- Genre: Documentary
- Presented by: Roy Samuelson
- No. of series: 1
- No. of episodes: 3

Production
- Running time: 44 minutes

Original release
- Network: Destination America
- Release: August 19 – September 3, 2012

= Cheating Vegas =

American documentary television series

Cheating Vegas is a documentary television series that originally aired on Destination America. The series is about the illegal industry of cheating in casinos, featuring interviews with several infamous cheaters and informative information, topped off with real security camera footage of cheaters in the act. The show also includes talks from Nevada Gaming Control Board members about the different cheaters involved.

==Plot==
The show is a compilation of security camera footage, phone calls to prisoners known to cheat in Vegas, and talks with Nevada Gaming members. As casino employees have noticed, if there is money involved, there are unscrupulous people out there willing to grab it. Real security camera footage probably unseen anywhere else allows viewers to have a look at the daily cheaters' main job. Many forms of cheating are included, such as point shaving, rigging slot machines, and manipulating the game of craps.

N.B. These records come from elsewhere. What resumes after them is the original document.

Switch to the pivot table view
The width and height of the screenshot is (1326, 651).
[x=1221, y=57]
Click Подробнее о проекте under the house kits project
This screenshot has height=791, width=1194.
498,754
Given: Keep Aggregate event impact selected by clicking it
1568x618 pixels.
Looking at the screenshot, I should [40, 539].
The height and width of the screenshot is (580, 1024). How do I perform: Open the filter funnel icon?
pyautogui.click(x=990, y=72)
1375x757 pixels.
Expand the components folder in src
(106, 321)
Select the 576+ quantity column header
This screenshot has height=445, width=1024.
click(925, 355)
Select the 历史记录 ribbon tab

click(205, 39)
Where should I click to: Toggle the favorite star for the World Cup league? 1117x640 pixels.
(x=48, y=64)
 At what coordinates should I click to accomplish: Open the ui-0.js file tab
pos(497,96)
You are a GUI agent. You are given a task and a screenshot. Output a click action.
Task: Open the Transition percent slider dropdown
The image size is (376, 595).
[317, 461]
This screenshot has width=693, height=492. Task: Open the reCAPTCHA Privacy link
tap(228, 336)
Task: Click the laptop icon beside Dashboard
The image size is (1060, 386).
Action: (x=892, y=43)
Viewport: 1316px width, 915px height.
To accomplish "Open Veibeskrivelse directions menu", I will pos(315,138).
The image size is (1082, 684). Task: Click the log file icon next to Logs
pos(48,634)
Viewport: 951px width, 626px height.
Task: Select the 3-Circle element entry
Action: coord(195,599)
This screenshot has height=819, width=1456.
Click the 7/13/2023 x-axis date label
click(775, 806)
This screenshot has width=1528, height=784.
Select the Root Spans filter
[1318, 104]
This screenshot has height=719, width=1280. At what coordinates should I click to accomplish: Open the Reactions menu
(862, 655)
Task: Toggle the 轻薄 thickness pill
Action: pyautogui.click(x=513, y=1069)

Not addressed is the matter of casinos cheating patrons, although the Nevada Gaming Control Board certainly has such cases in its files.

==Episodes==

| No. | Title | Original release date |
| 1 | "Insiders" | August 19, 2012 |
Casino employees and other "insiders" commit gaming crimes.
| 2 | "Game Changers" | August 26, 2012 |
Casino security must stay one step ahead of the "game changers," cheats who are constantly creating new scams.
| 3 | "Hall of Fame" | September 3, 2012 |
The most brazen cheaters in Vegas including Dennis Nikrasch, an infamous slot cheater who reigned for 22 years.

== Reception ==
"It's a riveting look at the world of high-stakes deception and the cat-and-mouse game between the casinos and those who would fleece them. It's also a series that provides cautionary tale after cautionary tale for anyone out there who might be thinking of taking those fantasies of beating Vegas at its own game out for a spin in the real world." wrote Channel Guide.